Back in the 1970s, Sports writer Johnny Brown started a tradition that lasted for many years. When the Georgia football team traveled to Auburn for the big game, Johnny arranged for them to stop in Newnan. They would get off the bus and be greeted by their loyal fans here. It was an exciting time for young and old alike. The team was given apples and a drink, and then they pulled out on their way to the rivalry in Auburn.
Johnny enlisted my help after a few years, and we set up a fun stop that got bigger every year. The first year I took over for Johnny, I enlisted our Sheriff Aaron Massey to help me lead the team buses from the expressway into Newnan for the stop.
At that time, we had no communication with the UGA leaders, so we were pretty much on our own. It was raining that day, and Sheriff Massey and I drove up on the expressway and eagerly awaited the sight of the buses. We had no idea how many or who would be in the travel team, so we just had to figure it out on our own.
As we sat there with the windshield wipers going, we looked out the rear-view windows to catch first sight of the Bulldog entourage. After a while, I saw two buses traveling one behind the other, and I told the sheriff that could be the team. He replied that we would just find out. So, with that, he pulled out in front of the two buses, and led them onto the Newnan exit ramp.
When the first bus came to a stop, the driver jumped out and met Sheriff Massey, who exited his car and walked to the bus. Upon greeting the driver of the bus, the sheriff asked, “Do y’all have any Bulldogs on that bus?” The bus driver looked stunned and replied, “No Sir, we don’t have any dogs on this bus and neither does the one behind us. We are on our way to Panama City!”
Sheriff Massey came back to the car just laughing up a storm. He told me he bet those folks laughed all the way to Panama City about the Coweta Sheriff stopping them to see if they had any dogs on board.
After that episode, we made sure we had communication with the team before we brought them in to the rest stop.
During the 1980s, when Herschel Walker was the star, we had hundreds of people waiting to greet the team. Fathers got their children out of school early. Mothers dressed in their red and black. John Ritch (the band director at Evans School) brought his band to play (John played in the band at UGA). It was a chance for the children and the old folks (most of whom could not get to a game in person) to talk to the coaches and the players, to get autographs and have pictures taken.
Even after Herschel was no longer a team member, we continued to host that rest stop, and people turned out in droves to wish the team well. The football players always told us how very much they enjoyed that stop and the interaction with some of their most ardent fans. I always felt it was a great way for some of the young people who could not go to a game to see and talk with their favorite players, and I felt it was a motivation for the players and the coaches to have all those admiring fans urging them on to victory over their rival, Auburn.
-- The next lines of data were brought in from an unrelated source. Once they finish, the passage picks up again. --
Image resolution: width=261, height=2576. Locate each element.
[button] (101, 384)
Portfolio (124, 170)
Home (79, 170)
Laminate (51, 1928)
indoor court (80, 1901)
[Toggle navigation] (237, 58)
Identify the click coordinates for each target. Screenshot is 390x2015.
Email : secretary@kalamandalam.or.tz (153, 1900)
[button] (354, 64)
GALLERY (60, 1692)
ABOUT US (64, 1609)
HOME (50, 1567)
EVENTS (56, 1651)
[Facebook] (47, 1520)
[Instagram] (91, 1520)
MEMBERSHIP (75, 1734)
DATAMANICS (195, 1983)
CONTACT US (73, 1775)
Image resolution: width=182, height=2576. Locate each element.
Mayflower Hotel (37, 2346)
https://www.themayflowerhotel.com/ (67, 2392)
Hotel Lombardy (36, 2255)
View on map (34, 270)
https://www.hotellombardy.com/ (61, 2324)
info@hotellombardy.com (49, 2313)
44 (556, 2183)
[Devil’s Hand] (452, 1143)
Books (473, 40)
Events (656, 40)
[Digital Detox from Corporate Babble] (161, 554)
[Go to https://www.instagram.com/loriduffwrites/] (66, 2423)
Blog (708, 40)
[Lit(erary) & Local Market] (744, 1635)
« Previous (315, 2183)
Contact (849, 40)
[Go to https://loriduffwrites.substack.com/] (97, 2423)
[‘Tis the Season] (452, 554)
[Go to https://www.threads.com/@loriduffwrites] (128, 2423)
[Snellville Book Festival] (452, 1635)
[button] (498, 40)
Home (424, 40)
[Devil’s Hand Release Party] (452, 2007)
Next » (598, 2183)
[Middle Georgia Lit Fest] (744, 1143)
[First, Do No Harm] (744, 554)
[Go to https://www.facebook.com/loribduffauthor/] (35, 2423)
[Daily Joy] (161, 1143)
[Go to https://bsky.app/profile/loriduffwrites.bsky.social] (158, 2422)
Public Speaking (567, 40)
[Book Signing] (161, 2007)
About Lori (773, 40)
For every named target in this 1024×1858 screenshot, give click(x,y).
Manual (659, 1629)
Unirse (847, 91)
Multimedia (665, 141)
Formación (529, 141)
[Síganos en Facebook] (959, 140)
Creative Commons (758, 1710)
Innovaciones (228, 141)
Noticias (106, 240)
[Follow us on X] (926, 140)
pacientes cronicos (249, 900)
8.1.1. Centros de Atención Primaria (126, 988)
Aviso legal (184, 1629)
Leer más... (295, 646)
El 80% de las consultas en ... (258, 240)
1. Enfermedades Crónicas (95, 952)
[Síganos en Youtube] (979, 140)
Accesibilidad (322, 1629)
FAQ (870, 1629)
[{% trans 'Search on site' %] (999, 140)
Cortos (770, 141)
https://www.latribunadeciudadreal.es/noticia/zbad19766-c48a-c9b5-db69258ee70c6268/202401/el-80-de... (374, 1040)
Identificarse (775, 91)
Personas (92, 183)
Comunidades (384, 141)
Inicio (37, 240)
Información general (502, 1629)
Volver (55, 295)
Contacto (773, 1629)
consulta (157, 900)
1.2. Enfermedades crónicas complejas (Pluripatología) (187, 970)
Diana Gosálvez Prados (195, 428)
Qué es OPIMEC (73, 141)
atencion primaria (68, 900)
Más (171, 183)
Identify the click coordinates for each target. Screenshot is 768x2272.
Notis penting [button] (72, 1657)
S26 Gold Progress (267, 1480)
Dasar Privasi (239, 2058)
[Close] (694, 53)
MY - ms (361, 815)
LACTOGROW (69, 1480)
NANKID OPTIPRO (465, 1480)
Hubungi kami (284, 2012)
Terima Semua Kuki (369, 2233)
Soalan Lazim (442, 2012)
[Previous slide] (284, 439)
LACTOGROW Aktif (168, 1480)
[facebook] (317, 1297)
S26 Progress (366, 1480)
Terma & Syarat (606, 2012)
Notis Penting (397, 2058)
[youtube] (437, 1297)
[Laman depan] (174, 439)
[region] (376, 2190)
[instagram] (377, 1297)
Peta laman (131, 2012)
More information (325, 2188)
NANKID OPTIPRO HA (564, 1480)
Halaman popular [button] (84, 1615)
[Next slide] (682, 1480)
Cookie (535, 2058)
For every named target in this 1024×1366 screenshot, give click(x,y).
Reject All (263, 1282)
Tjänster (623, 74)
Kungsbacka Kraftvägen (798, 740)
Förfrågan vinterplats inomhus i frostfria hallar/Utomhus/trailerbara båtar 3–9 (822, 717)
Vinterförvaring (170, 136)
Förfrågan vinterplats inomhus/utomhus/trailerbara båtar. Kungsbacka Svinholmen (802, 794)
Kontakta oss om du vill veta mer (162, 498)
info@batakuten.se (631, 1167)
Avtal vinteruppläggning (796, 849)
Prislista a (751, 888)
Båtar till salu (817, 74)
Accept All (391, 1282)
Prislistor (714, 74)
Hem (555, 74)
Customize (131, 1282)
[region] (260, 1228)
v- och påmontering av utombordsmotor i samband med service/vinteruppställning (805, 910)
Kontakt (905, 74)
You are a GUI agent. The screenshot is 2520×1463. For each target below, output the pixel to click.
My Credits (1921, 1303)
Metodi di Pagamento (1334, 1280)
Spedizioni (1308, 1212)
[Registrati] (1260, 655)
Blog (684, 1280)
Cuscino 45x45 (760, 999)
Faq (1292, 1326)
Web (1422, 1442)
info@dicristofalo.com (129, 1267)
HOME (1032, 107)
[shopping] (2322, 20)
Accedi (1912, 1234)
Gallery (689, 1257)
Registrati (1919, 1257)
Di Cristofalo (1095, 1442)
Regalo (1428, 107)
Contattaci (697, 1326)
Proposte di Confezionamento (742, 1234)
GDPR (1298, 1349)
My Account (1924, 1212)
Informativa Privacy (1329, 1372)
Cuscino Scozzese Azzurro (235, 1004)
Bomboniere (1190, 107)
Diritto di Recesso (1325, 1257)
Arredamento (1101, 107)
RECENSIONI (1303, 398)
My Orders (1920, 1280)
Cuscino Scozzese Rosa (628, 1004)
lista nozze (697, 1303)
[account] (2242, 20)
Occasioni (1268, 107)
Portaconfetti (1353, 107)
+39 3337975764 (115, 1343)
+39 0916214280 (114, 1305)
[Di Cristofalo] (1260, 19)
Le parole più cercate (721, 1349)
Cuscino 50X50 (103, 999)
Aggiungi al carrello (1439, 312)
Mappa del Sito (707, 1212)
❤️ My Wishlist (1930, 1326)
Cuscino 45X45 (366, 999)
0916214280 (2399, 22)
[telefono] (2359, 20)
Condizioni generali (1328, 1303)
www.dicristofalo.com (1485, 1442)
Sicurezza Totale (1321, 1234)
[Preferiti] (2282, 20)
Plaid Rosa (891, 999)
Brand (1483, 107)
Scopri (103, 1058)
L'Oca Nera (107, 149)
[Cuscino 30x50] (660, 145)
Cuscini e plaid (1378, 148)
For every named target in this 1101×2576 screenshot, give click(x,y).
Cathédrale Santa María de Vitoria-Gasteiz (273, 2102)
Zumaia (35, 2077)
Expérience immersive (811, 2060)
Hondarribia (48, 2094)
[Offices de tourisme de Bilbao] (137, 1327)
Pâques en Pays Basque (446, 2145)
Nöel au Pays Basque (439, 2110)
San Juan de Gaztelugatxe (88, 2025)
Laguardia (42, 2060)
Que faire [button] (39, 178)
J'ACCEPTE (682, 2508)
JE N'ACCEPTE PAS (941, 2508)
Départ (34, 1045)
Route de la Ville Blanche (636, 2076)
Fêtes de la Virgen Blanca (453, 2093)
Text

Soon after the present coaching staff came along, they put a stop to the Stop. They said they didn’t like their players to be unfocused by that interruption. To me, that was a crying shame since, after all, these young players needed and wanted the support and admiration that was given them during their short, short stay in Newnan, Ga.
At least for about 30 years, thanks to the work of Johnny Brown, and the continuing work of the Newnan-Coweta Bulldog Club, we have great memories of that short visit by the Bulldog team as it made its way to play their big rival, Auburn.
As the Georgia-Auburn game approaches on Saturday, I have warm memories of Sheriff Massey and our stopping the buses on the way to Panama City and of the young men who got off those buses and were welcomed by many loyal fans right here in Newnan.